* **Objective**
Format each non-blank line in the rows below as a string in a JSON list, one string per line, and skip blank lines.
-- BEGIN --
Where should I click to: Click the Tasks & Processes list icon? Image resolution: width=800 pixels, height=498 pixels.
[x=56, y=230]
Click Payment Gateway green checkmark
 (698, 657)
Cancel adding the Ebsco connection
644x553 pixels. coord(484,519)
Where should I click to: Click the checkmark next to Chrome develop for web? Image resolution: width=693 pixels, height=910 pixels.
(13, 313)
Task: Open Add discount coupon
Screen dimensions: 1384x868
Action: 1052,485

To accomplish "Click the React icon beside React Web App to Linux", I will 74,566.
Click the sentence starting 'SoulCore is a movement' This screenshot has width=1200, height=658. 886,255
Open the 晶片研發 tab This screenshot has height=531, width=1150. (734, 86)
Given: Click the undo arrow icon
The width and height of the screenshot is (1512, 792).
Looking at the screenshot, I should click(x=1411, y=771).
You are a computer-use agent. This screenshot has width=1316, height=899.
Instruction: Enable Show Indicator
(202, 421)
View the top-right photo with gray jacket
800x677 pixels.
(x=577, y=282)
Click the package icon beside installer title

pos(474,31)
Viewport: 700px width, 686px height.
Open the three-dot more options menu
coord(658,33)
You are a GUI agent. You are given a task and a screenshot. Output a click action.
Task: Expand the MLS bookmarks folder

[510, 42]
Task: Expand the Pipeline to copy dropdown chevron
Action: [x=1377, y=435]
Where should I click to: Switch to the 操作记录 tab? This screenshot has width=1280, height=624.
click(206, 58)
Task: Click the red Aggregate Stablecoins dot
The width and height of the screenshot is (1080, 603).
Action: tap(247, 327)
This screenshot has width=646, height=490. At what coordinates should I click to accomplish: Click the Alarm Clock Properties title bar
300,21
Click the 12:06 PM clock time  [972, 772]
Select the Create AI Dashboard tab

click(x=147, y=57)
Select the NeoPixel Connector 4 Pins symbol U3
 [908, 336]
-- END --
* **Written solution**
[
  "Where should I click to: Click the Tasks & Processes list icon? Image resolution: width=800 pixels, height=498 pixels.",
  "[x=56, y=230]",
  "Click Payment Gateway green checkmark",
  " (698, 657)",
  "Cancel adding the Ebsco connection",
  "644x553 pixels. coord(484,519)",
  "Where should I click to: Click the checkmark next to Chrome develop for web? Image resolution: width=693 pixels, height=910 pixels.",
  "(13, 313)",
  "Task: Open Add discount coupon",
  "Screen dimensions: 1384x868",
  "Action: 1052,485",
  "To accomplish \"Click the React icon beside React Web App to Linux\", I will 74,566.",
  "Click the sentence starting 'SoulCore is a movement' This screenshot has width=1200, height=658. 886,255",
  "Open the 晶片研發 tab This screenshot has height=531, width=1150. (734, 86)",
  "Given: Click the undo arrow icon",
  "The width and height of the screenshot is (1512, 792).",
  "Looking at the screenshot, I should click(x=1411, y=771).",
  "You are a computer-use agent. This screenshot has width=1316, height=899.",
  "Instruction: Enable Show Indicator",
  "(202, 421)",
  "View the top-right photo with gray jacket",
  "800x677 pixels.",
  "(x=577, y=282)",
  "Click the package icon beside installer title",
  "pos(474,31)",
  "Viewport: 700px width, 686px height.",
  "Open the three-dot more options menu",
  "coord(658,33)",
  "You are a GUI agent. You are given a task and a screenshot. Output a click action.",
  "Task: Expand the MLS bookmarks folder",
  "[510, 42]",
  "Task: Expand the Pipeline to copy dropdown chevron",
  "Action: [x=1377, y=435]",
  "Where should I click to: Switch to the 操作记录 tab? This screenshot has width=1280, height=624.",
  "click(206, 58)",
  "Task: Click the red Aggregate Stablecoins dot",
  "The width and height of the screenshot is (1080, 603).",
  "Action: tap(247, 327)",
  "This screenshot has width=646, height=490. At what coordinates should I click to accomplish: Click the Alarm Clock Properties title bar",
  "300,21",
  "Click the 12:06 PM clock time  [972, 772]",
  "Select the Create AI Dashboard tab",
  "click(x=147, y=57)",
  "Select the NeoPixel Connector 4 Pins symbol U3",
  " [908, 336]"
]